Text excerpt.
The deadline to file a 2010 Allegheny assessment appeal is March 31, 2010. People really haven’t spoken too much lately about filing new property tax appeals. But this year (2010) is ripe and may be necessary to appeal.

Here’s why:

1. The Allegheny County Assessment system is a wreck! Almost every case could be a case. The reason is because the county is using two different opposite systems to decide the appeals, … and the owner can pick. Follow me here:

Option #1: You want to use the 2002 base year value.

Home sold 2002: $300,000

2010 Assessment: $400,000

Home also sold 2009: $400,000

Expected Result: $300,000 (what you paid in 2002) (base year value)

You can file a 2010 appeal using the 2002 base year value to say your home was only worth $300,000 in 2002 and thus your property taxes would be reduced. You should file a 2010 appeal if your property was worth less in 2002 than your current assessment.

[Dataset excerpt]

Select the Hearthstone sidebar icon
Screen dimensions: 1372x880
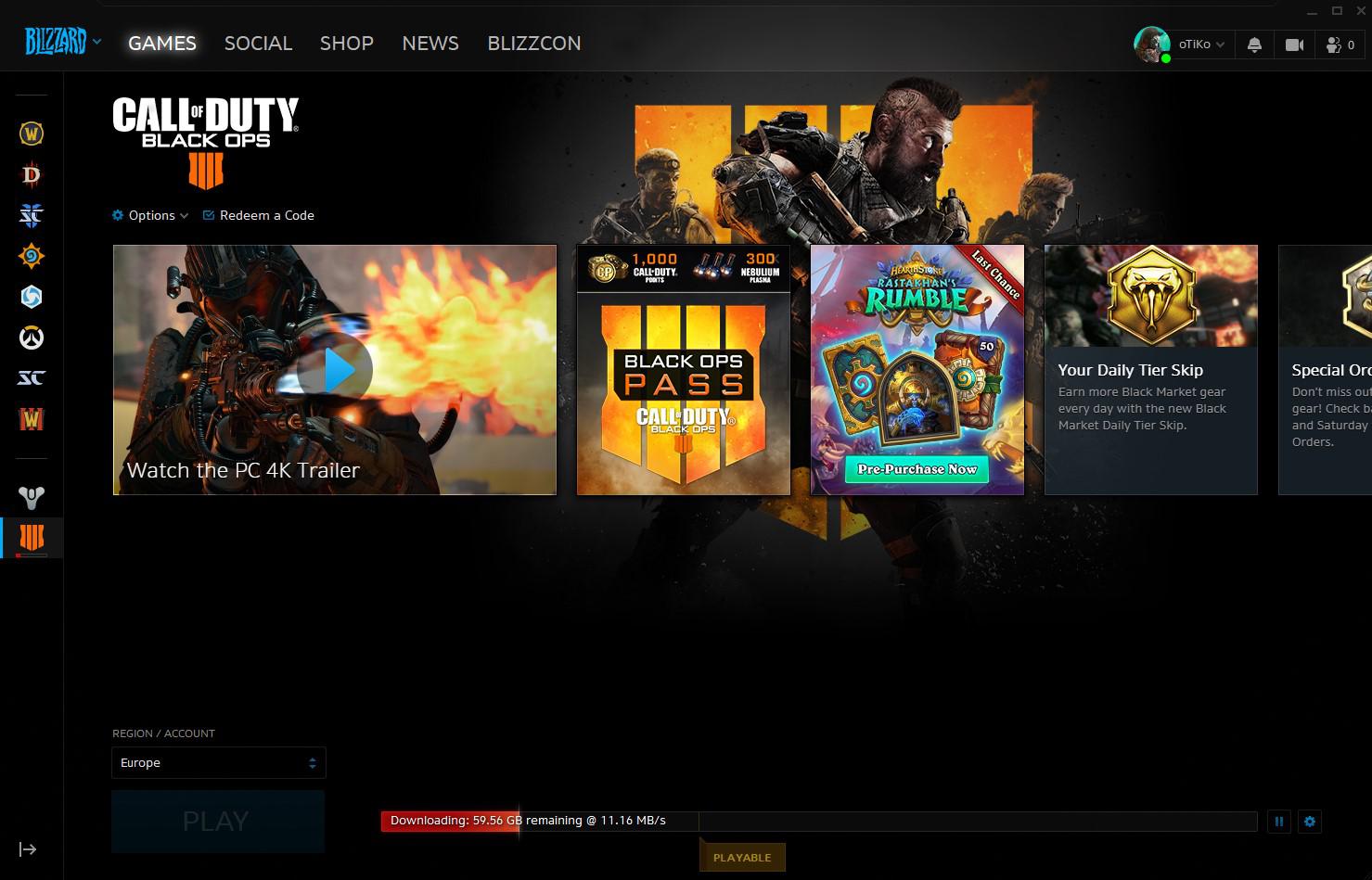click(32, 256)
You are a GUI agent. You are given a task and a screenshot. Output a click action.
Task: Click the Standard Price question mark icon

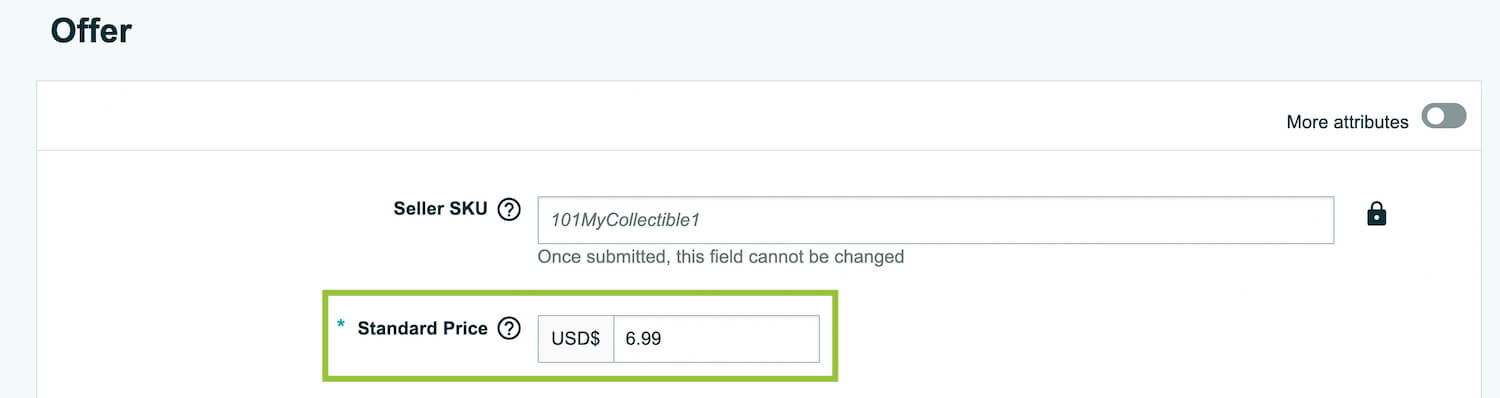[x=509, y=328]
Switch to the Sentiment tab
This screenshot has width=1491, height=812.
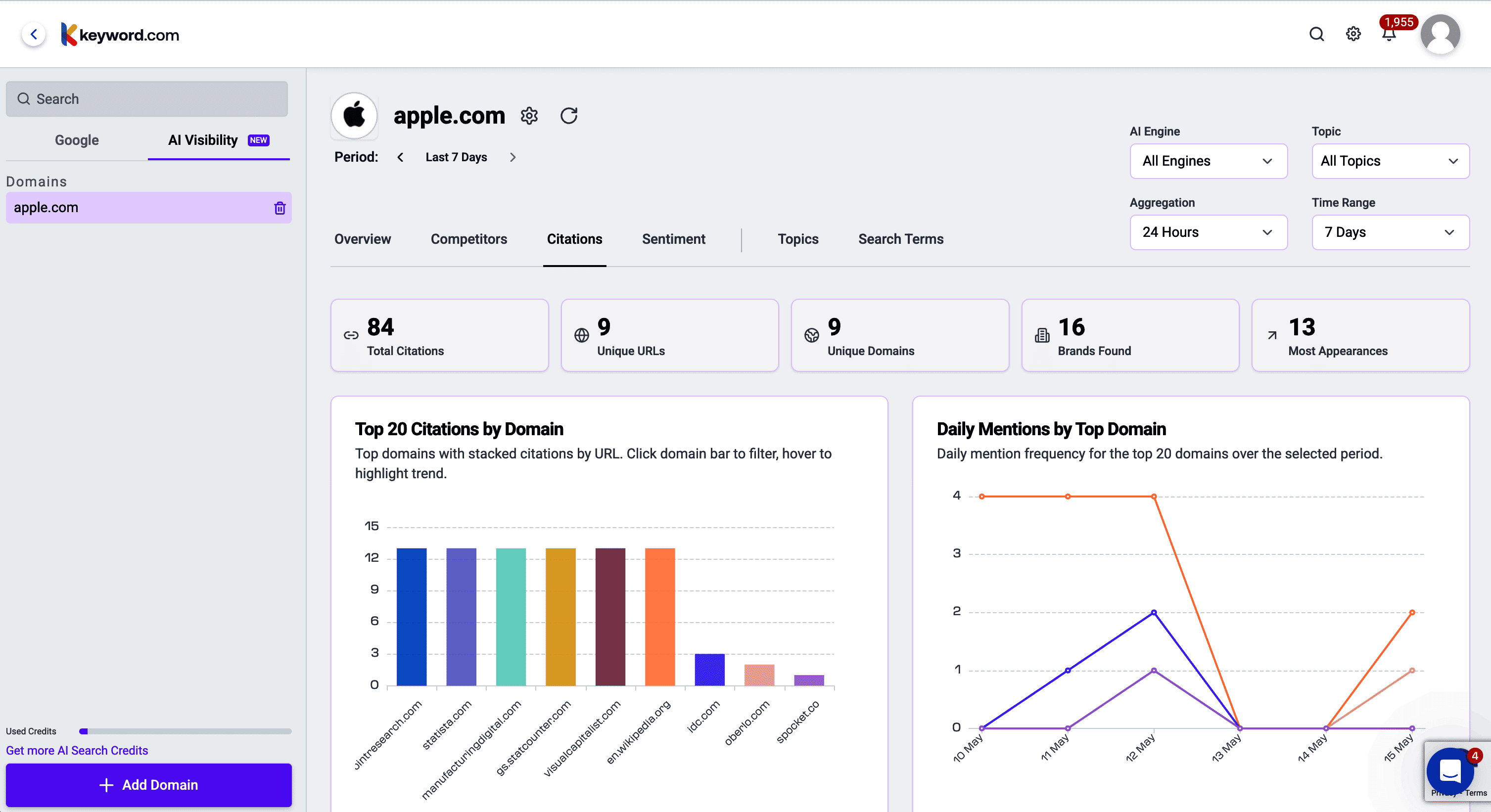coord(673,239)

Stated problem 1.
Swap "appeal" for "challenge" in the Allegheny County assessment appeal text from "Home sold 2002: $300,000" to "your current assessment.", and give that part again with the change made.
Stated problem 2.
Print all the records in the dataset excerpt line for line, with no changes, and leave the pictures out.

Written solution 1.
Home sold 2002: $300,000

2010 Assessment: $400,000

Home also sold 2009: $400,000

Expected Result: $300,000 (what you paid in 2002) (base year value)

You can file a 2010 challenge using the 2002 base year value to say your home was only worth $300,000 in 2002 and thus your property taxes would be reduced. You should file a 2010 challenge if your property was worth less in 2002 than your current assessment.

Written solution 2.
Select the Hearthstone sidebar icon
Screen dimensions: 1372x880
click(32, 256)
You are a GUI agent. You are given a task and a screenshot. Output a click action.
Task: Click the Standard Price question mark icon

[x=509, y=328]
Switch to the Sentiment tab
This screenshot has width=1491, height=812.
coord(673,239)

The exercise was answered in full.